Code grant

Authorization Code Grant

If your client needs to obtain authorization from an existing PKB user in order to interact with the PKB APIs on behalf of that user, then you need to use the Authorization Code Grant workflow.

An example of that scenario would be a mobile app for patients, which allows a patient to grant access to their existing PKB account.

Note: these examples are written for sandbox.patientsknowbest.com; replace the URL as needed if you are connecting to a different environment.

Client loads PKB's authorization endpoint in a browser

Description

The client should generate a URL as follows, and then send the user to that URL in a browser.

GET https://sandbox.patientsknowbest.com/apiAuthorize.action

Parameters

Example

An example of a complete URL is shown below.

https://sandbox.patientsknowbest.com/apiAuthorize.action?response_type=code&client_id=myClientId&redirect_uri=https://client.example.com/cb&scope=PATIENT&state=ANTI_CSRF_12345

Error handling

If there's a problem with the request, PKB will show an error page in the browser.

PKB authenticates the user, and asks if they wish to grant access

Description

In response to the request made in the previous step, PKB will show an authorization page. This will state which client is asking for access (the owner and product name), and prompt the user to enter their credentials if they wish to grant access to the client.

The user will either do this and click "Approve", or they can click "Deny".

If the user clicks "Approve" and the authentication is successful, PKB will generate an Authorization Code. This will be passed back to the client as a URL parameter whilst redirecting the user to the specified redirect_uri. If a redirect_uri was not specified then the single redirect URI already known to be associated with the Client ID will be used.

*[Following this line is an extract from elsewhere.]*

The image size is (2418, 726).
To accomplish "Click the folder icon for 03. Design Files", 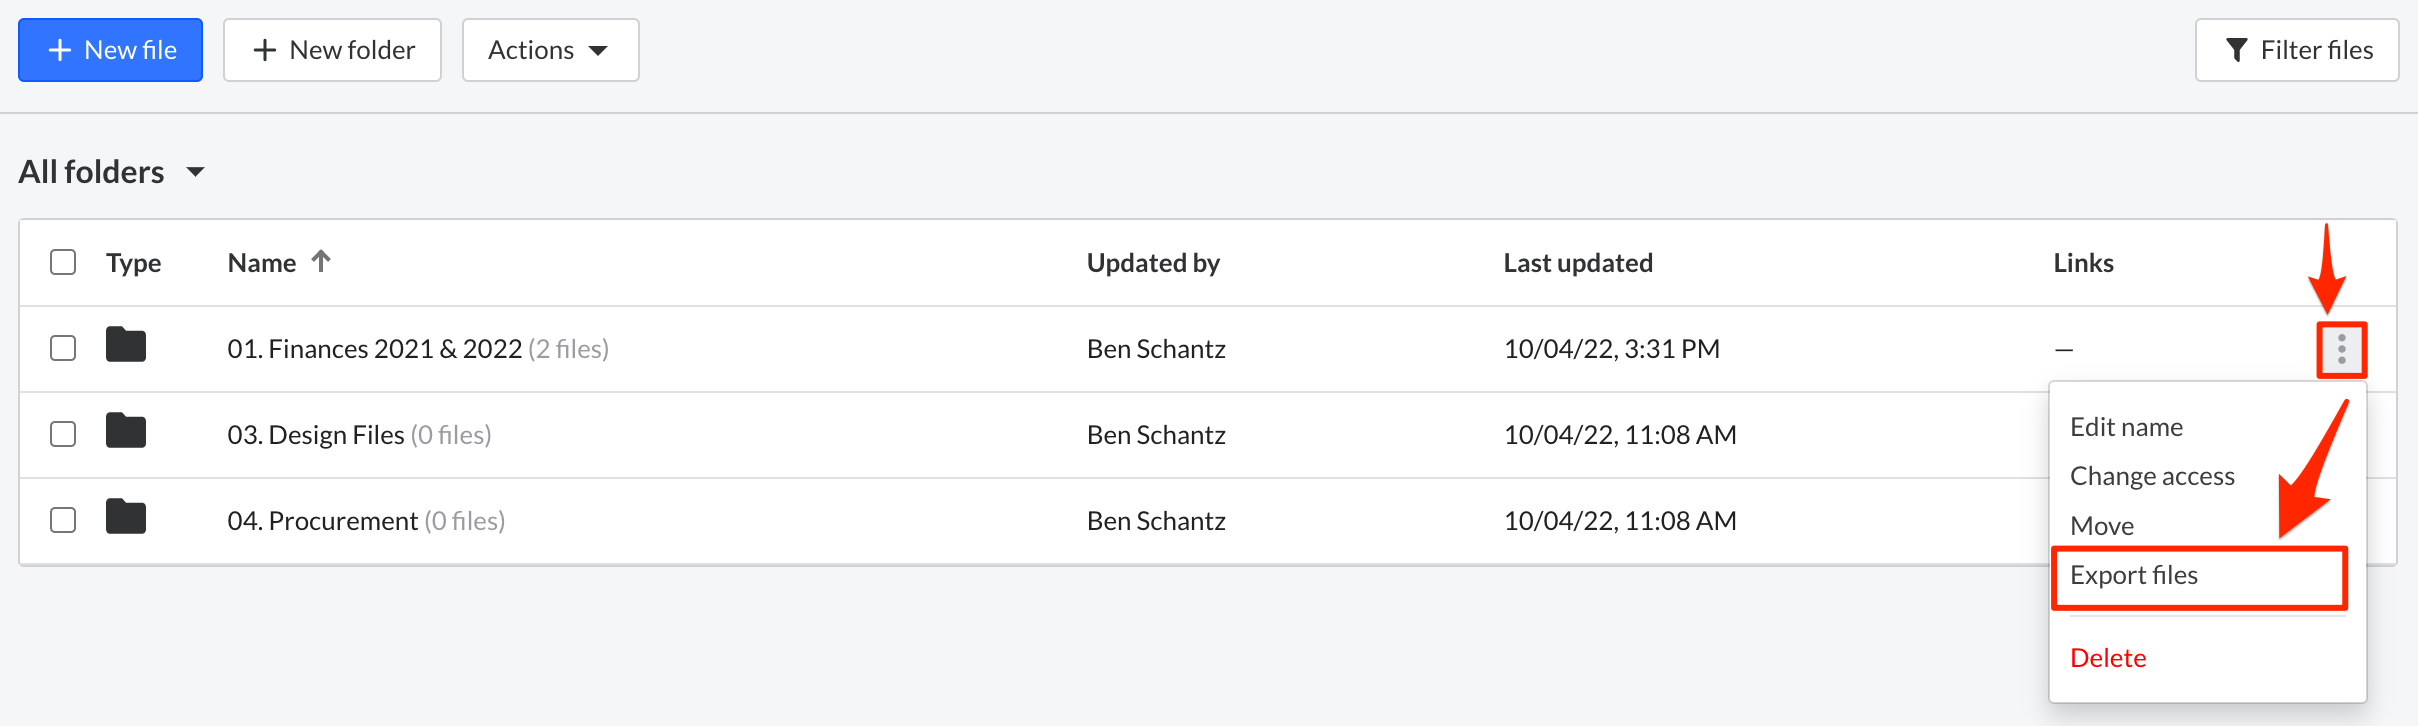I will (x=125, y=432).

Note: the authorization code is bound to the Client ID and the redirection URI; the client will need to use the same redirection URI for the next step as well.

Parameters

Example

An example redirect is shown below. Note that the authorization code is provided as the "code" parameter, and the "state" parameter provided by the client in the intial request is also appended to the URL.

https://client.example.com/cb?code=SplxlOBeZQQYbYS6WxSbIA&state=ANTI_CSRF_12345

Error handling

If user clicks "Deny" (or if the authentication fails, or there is another error), then the redirect will include an "error" parameter instead of the "code" parameter.

See section 4.1.2.1 for more information on error codes.

Example Error

An example redirect is shown below.

https://client.example.com/cb?error=access_denied&state=ANTI_CSRF_12345

Client exchanges authorization code for an access token

Request

Description

Once you have an authorization code, you can swap this for an access token (and possibly a refresh token too).

POST https://sandbox.patientsknowbest.com/apiToken.action

Parameters

Example

An example of a complete URL is shown below (parameters are shown in the URL for convenience, but implementations should send them in the body of the POST).

https://sandbox.patientsknowbest.com/apiToken.action?grant_type=authorization_code&client_id=myClientId&code=SplxlOBeZQQYbYS6WxSbIA&redirect_uri=https://client.example.com/cb

Response

Description

PKB responds with the access token in JSON, and possibly a refresh token too.

Parameters

Example

HTTP/1.1 200 OK

Content-Type: application/json;charset=UTF-8

Cache-Control: no-store

Pragma: no-cache

{

"access_token":"2YotnFZFEjr1zCsicMWpAA",

"token_type":"Bearer",

"expires_in":600,

"refresh_token":"tGzv3JOkF0XG5Qx2TlKWIA",

"scope":"patient"

}

Error handling

The authorization code is only valid for 10 minutes. If that duration expires, or if another occurrs, then an error response is returned.

See section 5.2 for a full list of error response codes.

Example Error

HTTP/1.1 400 Bad Request

Content-Type: application/json;charset=UTF-8

Cache-Control: no-store

Pragma: no-cache

{

"error":"invalid_request"

}

Client exchanges refresh token for new access token

Request

Description

An access token is only valid for a short duration (normally 10 minutes). After that, a new access token can be requested using a refresh token. This will be possible until the session expires (unless your Client ID is configured to have non-expiring sessions).

Refresh tokens can only be used once. If one is submitted that has previously been used, all active tokens for that session will be revoked.

POST https://sandbox.patientsknowbest.com/apiToken.action

Parameters

Example

An example of a complete URL is shown below (parameters are shown in the URL for convenience, but implementations should send them in the body of the POST).

https://sandbox.patientsknowbest.com/apiToken.action?grant_type=refresh_token&client_id=myClientId&refresh_token=tGzv3JOkF0XG5Qx2TlKWIA&scope=PATIENT

Response

Description

PKB responds with a new access token in JSON, and possibly a refresh token too (if the session hasn't expired).

Example

Same as for the initial token request above.

Error handling

Same as for the initial token request above.